The problem:
Each line below from the line with "Task: Click the" to the line with "Task: Select the" must be copied exactly, including those two, and no picture may appear in the copy.

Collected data
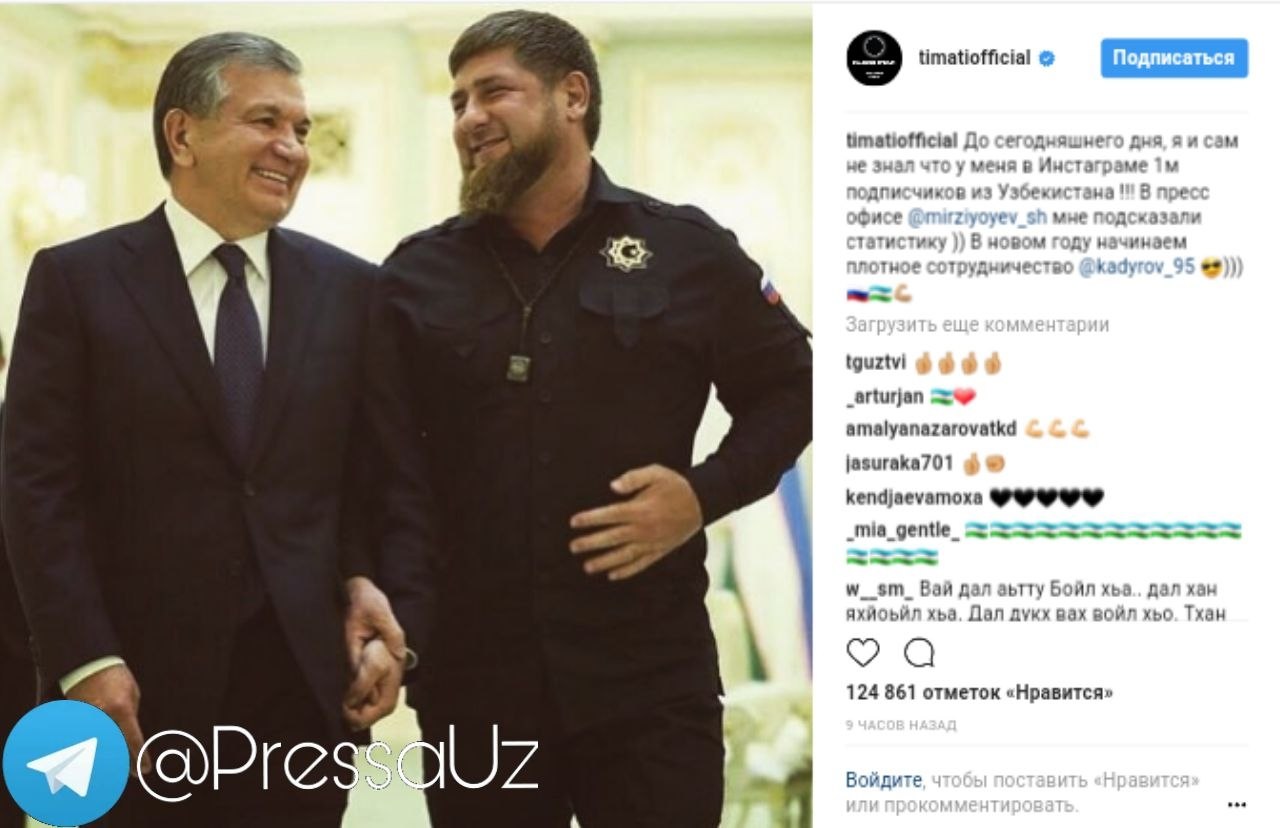Open timatiofficial profile avatar
1280x828 pixels.
pyautogui.click(x=874, y=58)
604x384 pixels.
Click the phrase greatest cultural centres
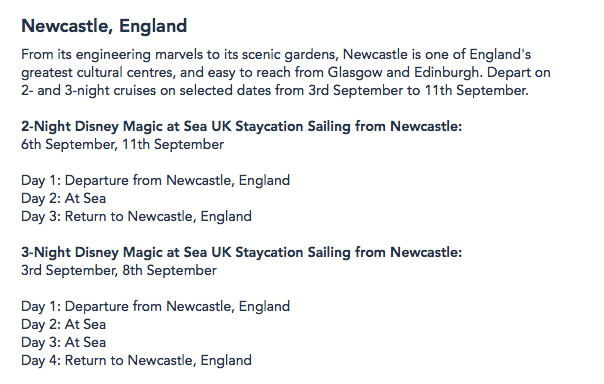(98, 72)
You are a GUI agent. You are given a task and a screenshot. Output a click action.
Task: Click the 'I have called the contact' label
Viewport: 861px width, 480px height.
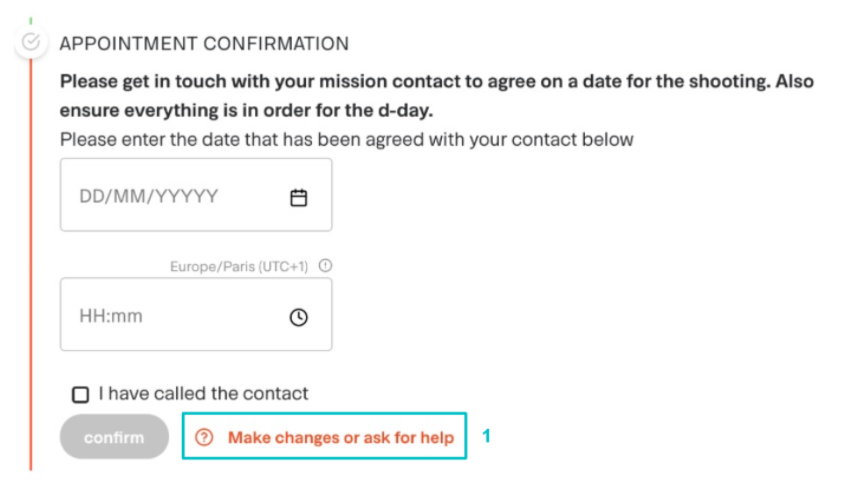(203, 393)
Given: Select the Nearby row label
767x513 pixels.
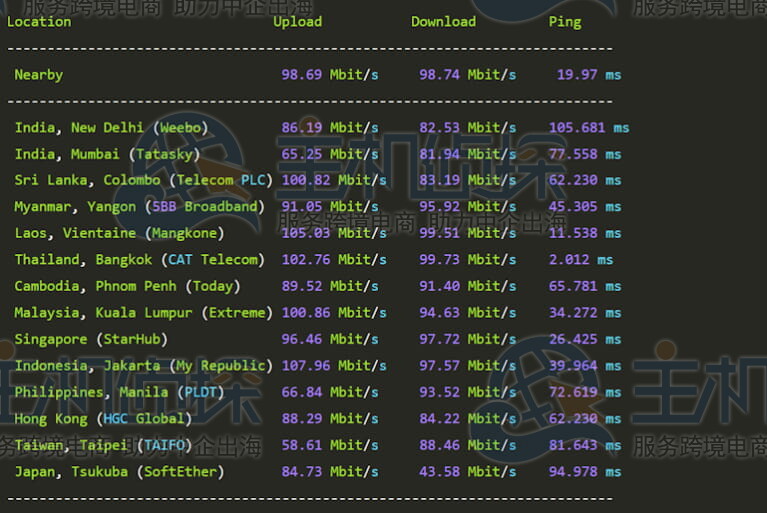Looking at the screenshot, I should click(x=39, y=75).
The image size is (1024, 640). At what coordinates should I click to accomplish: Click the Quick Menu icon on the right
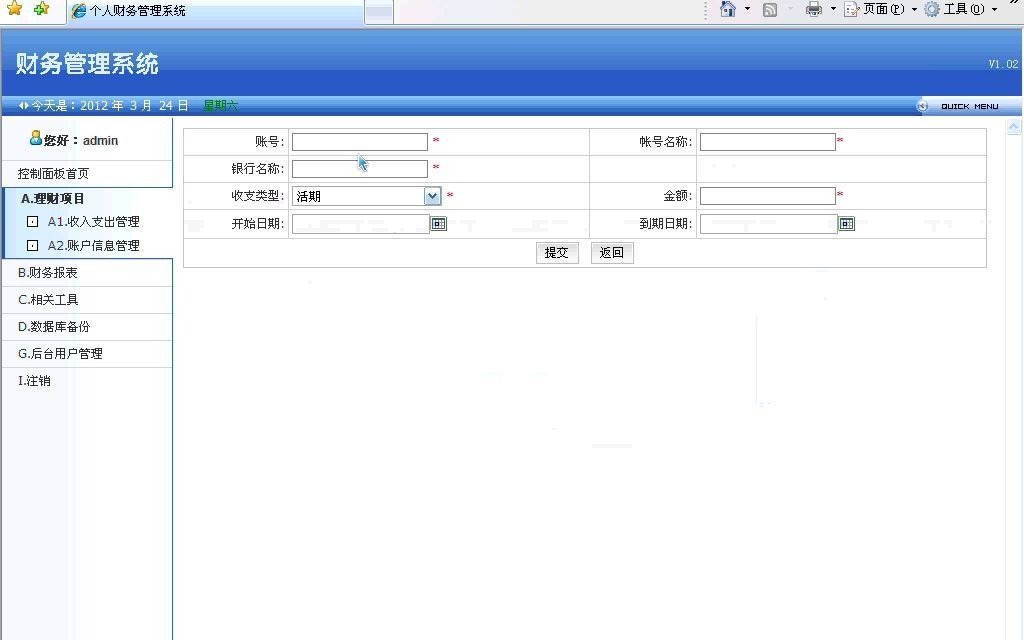tap(922, 105)
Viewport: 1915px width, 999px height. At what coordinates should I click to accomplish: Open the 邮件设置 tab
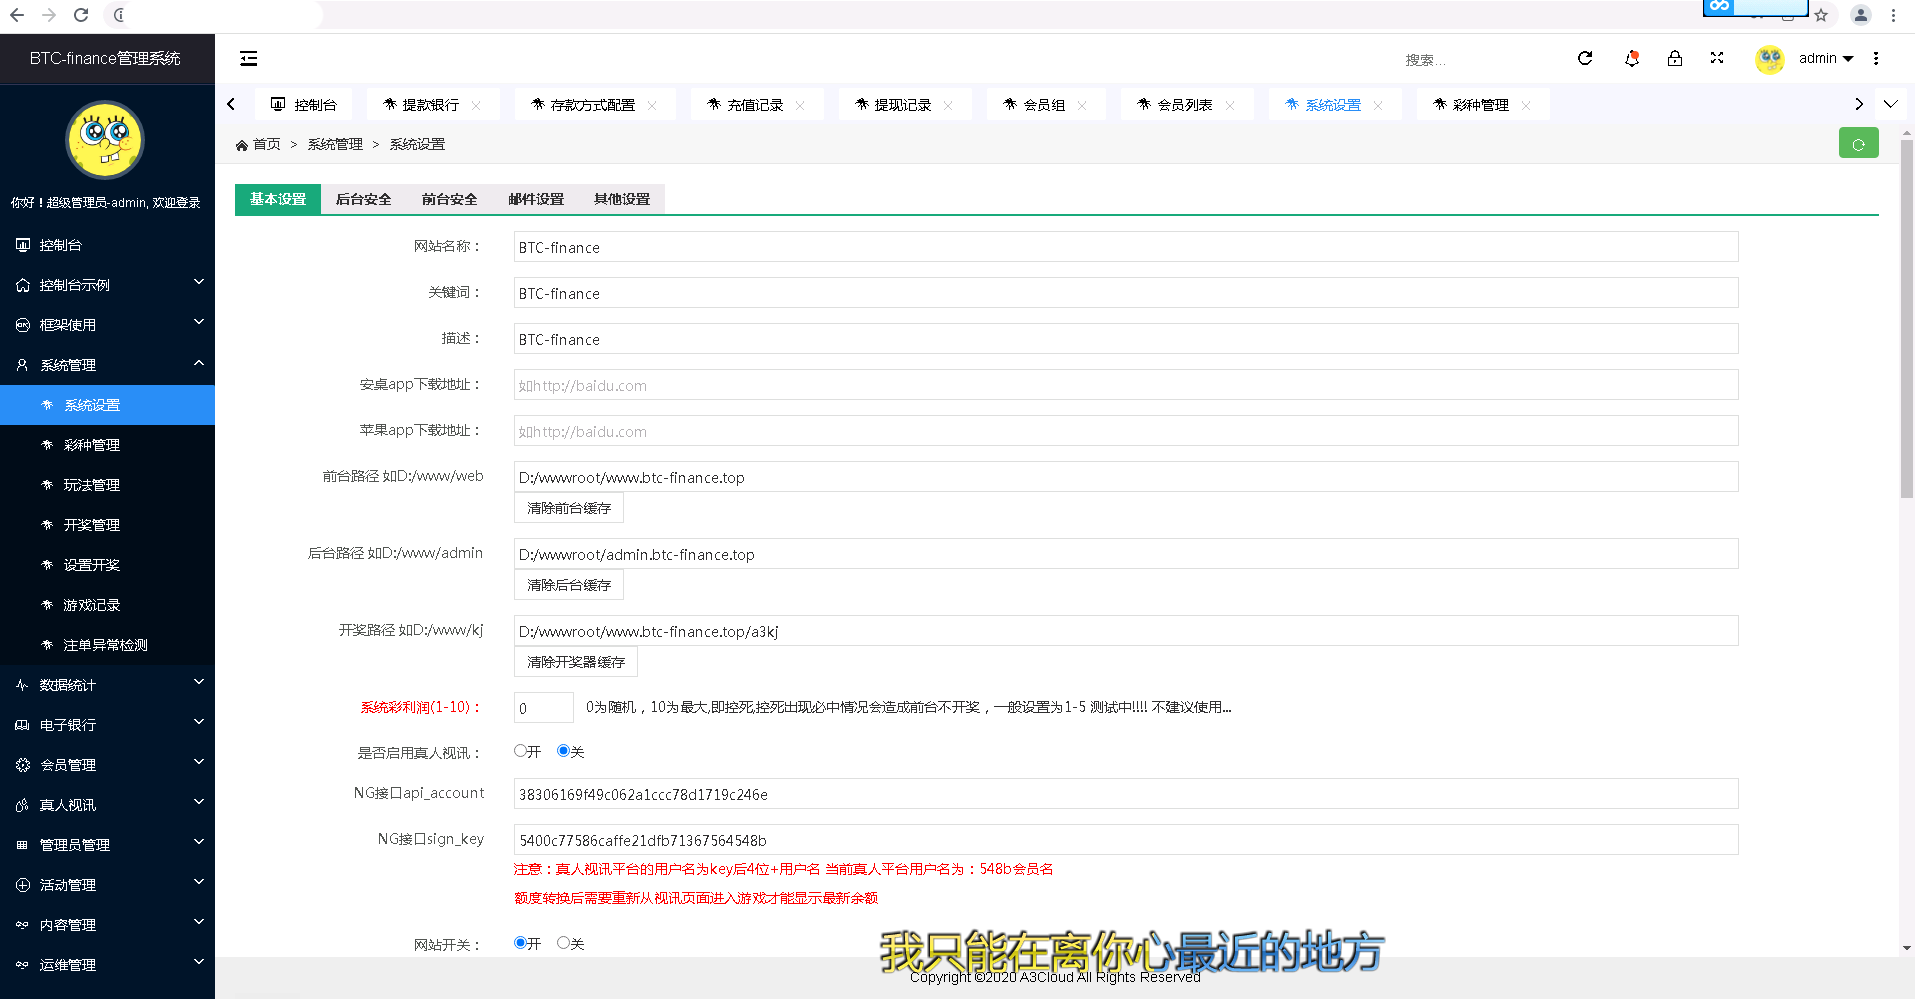(536, 199)
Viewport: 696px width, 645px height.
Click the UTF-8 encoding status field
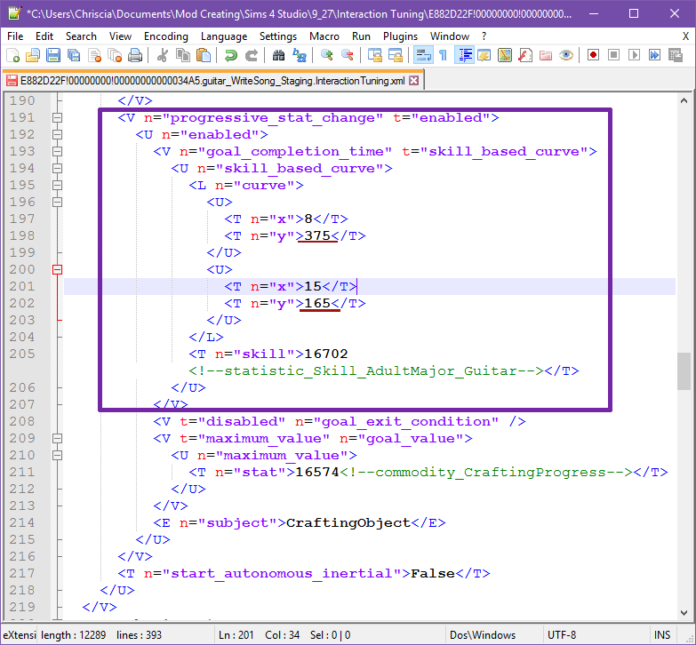click(561, 635)
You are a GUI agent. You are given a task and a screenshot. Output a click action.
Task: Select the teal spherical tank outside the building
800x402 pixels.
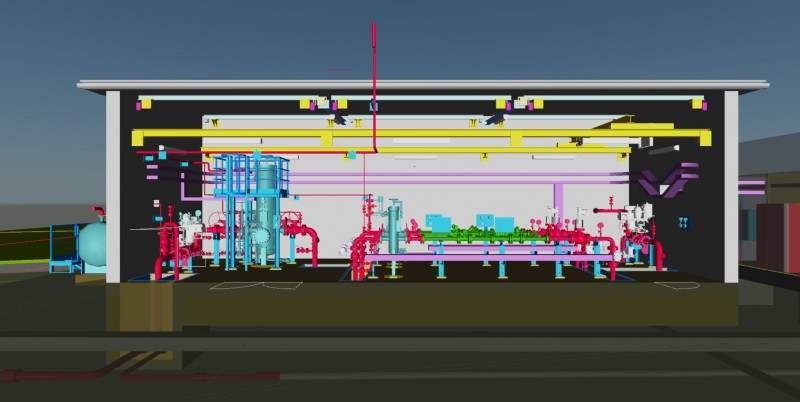coord(95,242)
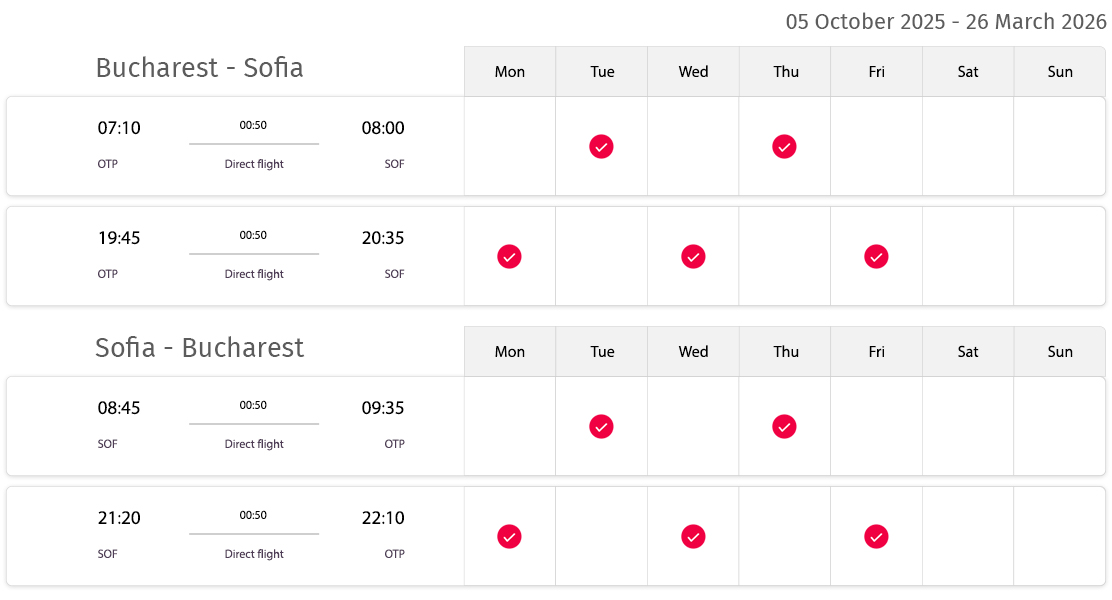Select the Wed column header in Sofia - Bucharest

point(693,352)
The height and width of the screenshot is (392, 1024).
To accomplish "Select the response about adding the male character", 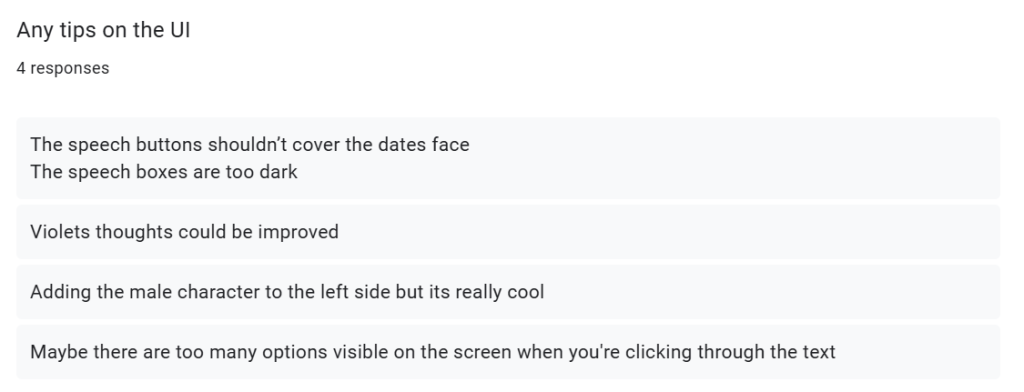I will tap(287, 292).
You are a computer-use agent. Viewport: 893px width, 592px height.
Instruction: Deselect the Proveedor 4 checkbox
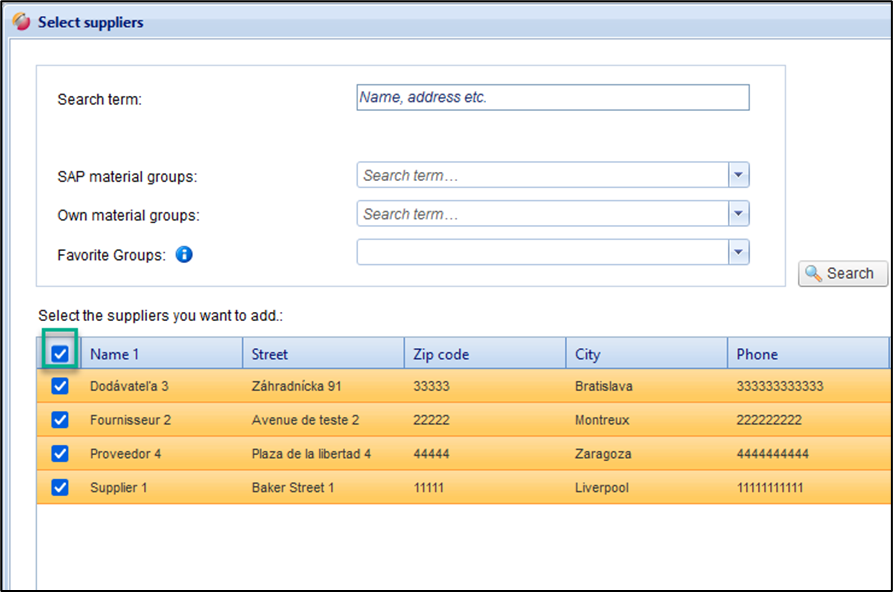tap(60, 453)
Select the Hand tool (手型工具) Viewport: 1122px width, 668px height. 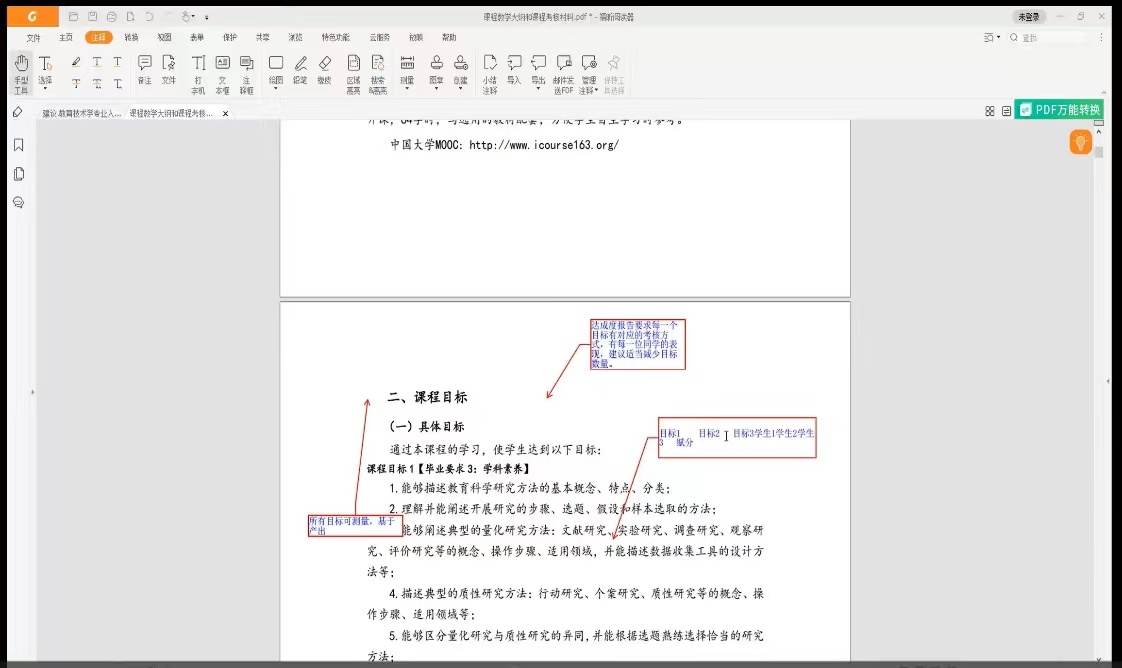tap(21, 72)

Completed task:
Task: Click the 'I have called the contact' label
Viewport: 861px width, 480px height.
(203, 393)
Given: Select the Nearby row label
767x513 pixels.
Looking at the screenshot, I should click(x=39, y=75).
The image size is (1024, 640). At what coordinates should I click to accomplish: Click the Quick Menu icon on the right
tap(922, 105)
Viewport: 1915px width, 999px height. At what coordinates should I click to accomplish: Open the 邮件设置 tab
(536, 199)
Viewport: 696px width, 645px height.
Click the UTF-8 encoding status field
click(561, 635)
You are a GUI agent. You are given a task and a screenshot. Output a click action.
Task: Select the teal spherical tank outside the building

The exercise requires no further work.